Fed officials are optimistic about growth and employment this year. The one thing giving them pause about raising interest rates is that inflation that has long run under the Fed’s 2% target and is heading lower, at least in the near term. The Fed said in its January statement it expects inflation to gradually rise to its target. Lawmakers could press Ms. Yellen to elaborate on why the Fed remains so confident.
3 How Close Are We to Full Employment?
The U.S. unemployment rate was 5.7% last month, down from 6.6% a year earlier, a decline that has outpaced the expectations of most Fed policy makers. That’s close to the 5.2% to 5.5% range Fed officials forecast in December as the likely rate over the long term—a proxy for the Fed’s view of full employment, or the level at which the labor market creates neither upward or downward pressure on inflation. Some Fed officials have said recently they might lower their estimates of the range. Ms. Yellen could be pressed for her view and its implications for interest rate policy.

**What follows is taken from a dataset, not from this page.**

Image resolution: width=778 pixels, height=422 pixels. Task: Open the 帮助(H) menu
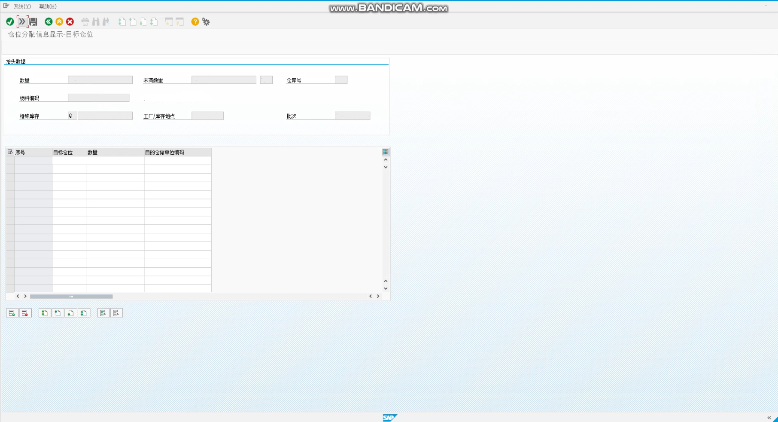point(48,6)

4 Views on Financial Regulation
While the topic du jour is interest rates, expect politicians to spend plenty of time on regulatory issues, including the Volcker rule, community bank exemptions from postcrisis rules aimed at curbing big banks’ riskier activities and how regulators identify large financial institutions that merit extra regulatory attention.
5 Fed on Defense
Ms. Yellen has said in previous testimony she opposes legislative proposals that would allow the Government Accountability Office to audit the central bank’s monetary policy positions. Expect her to repeat that position if asked about the latest such bill, introduced last month by Sen. Rand Paul (R., Ky.). She also could be asked about legislation introduced Monday by Sen. Jack Reed (D., R.I.) to require the president of the New York Fed be nominated by the U.S. president and confirmed by the Senate. And she could get questions on proposals by Dallas Fed President Richard Fisher to shift power from the New York Fed to the other regional Fed reserve banks.